WHAT THIS TASK INVOLVES: Please restate every record below word for word and skip the pictures.

[Collected data]
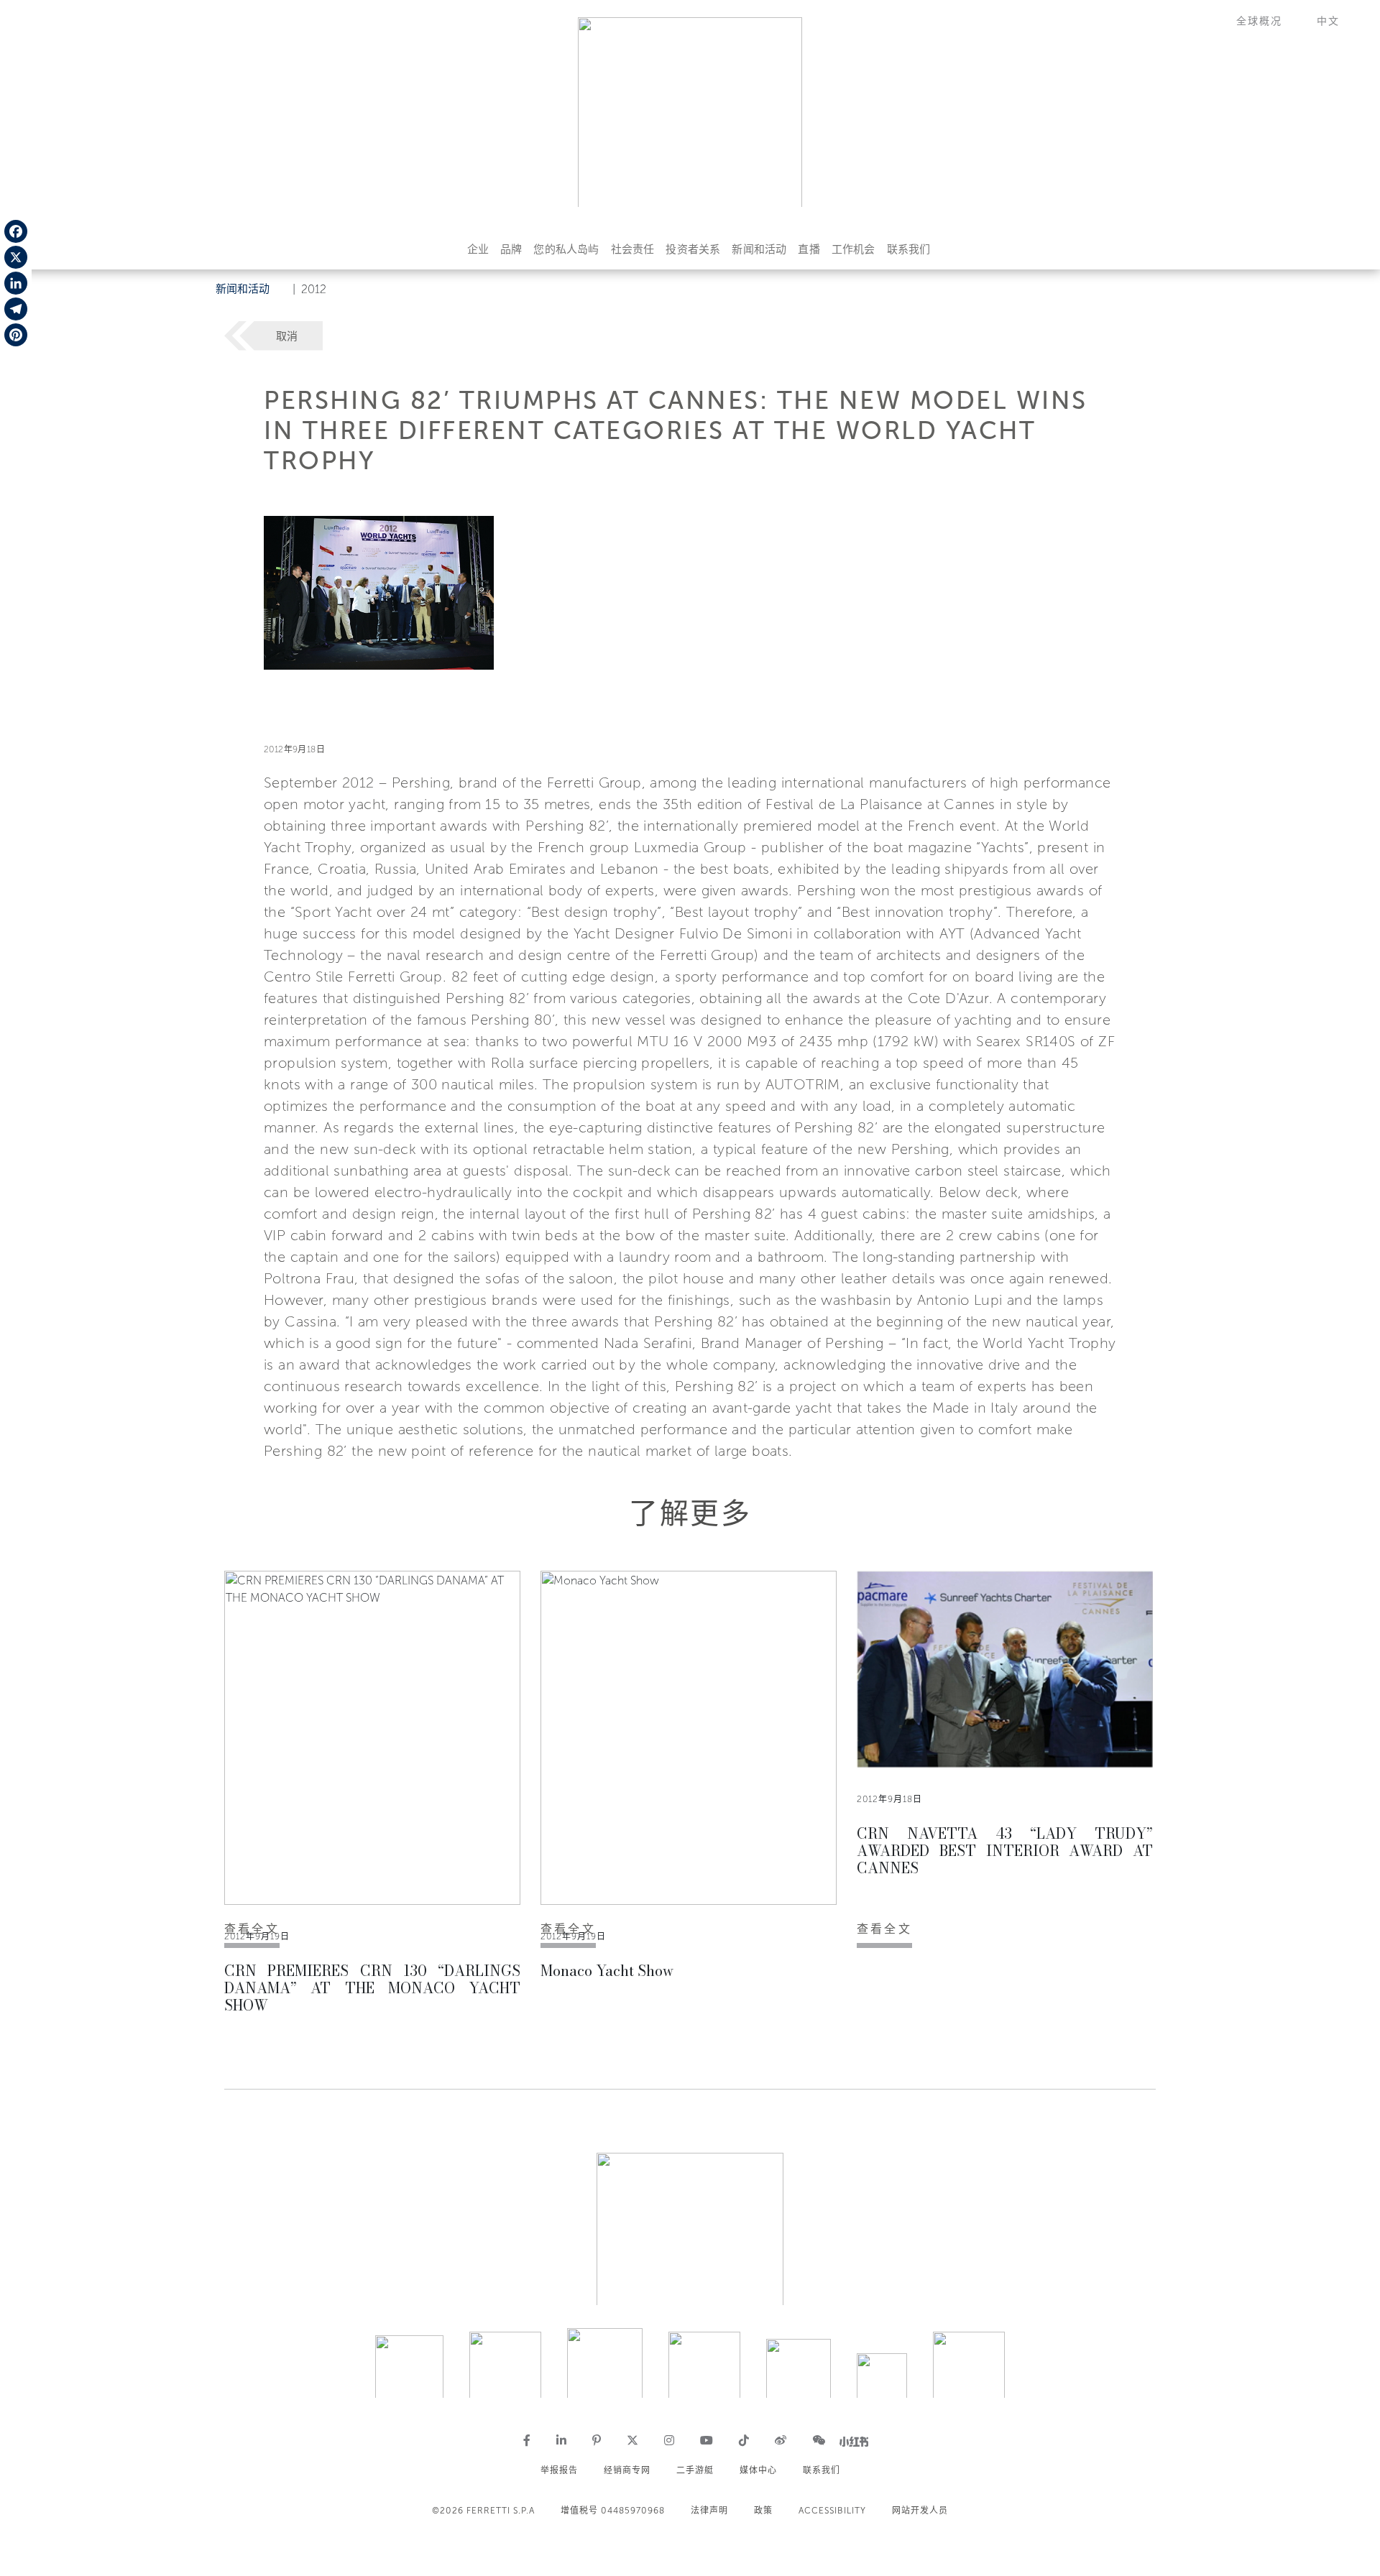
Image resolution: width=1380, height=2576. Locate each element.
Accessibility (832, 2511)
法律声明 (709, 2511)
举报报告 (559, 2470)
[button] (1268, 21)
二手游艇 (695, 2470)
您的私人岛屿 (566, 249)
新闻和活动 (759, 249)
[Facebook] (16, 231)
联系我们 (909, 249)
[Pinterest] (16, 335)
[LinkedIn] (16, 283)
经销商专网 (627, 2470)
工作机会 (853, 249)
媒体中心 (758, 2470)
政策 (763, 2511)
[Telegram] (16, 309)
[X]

TASK RESPONSE:
Image resolution: width=1380, height=2576. Locate each element.
Accessibility (832, 2511)
法律声明 (709, 2511)
举报报告 (559, 2470)
[button] (1268, 21)
二手游艇 (695, 2470)
您的私人岛屿 (566, 249)
新闻和活动 (759, 249)
[Facebook] (16, 231)
联系我们 (909, 249)
[Pinterest] (16, 335)
[LinkedIn] (16, 283)
经销商专网 (627, 2470)
工作机会 (853, 249)
媒体中心 (758, 2470)
政策 (763, 2511)
[Telegram] (16, 309)
[X]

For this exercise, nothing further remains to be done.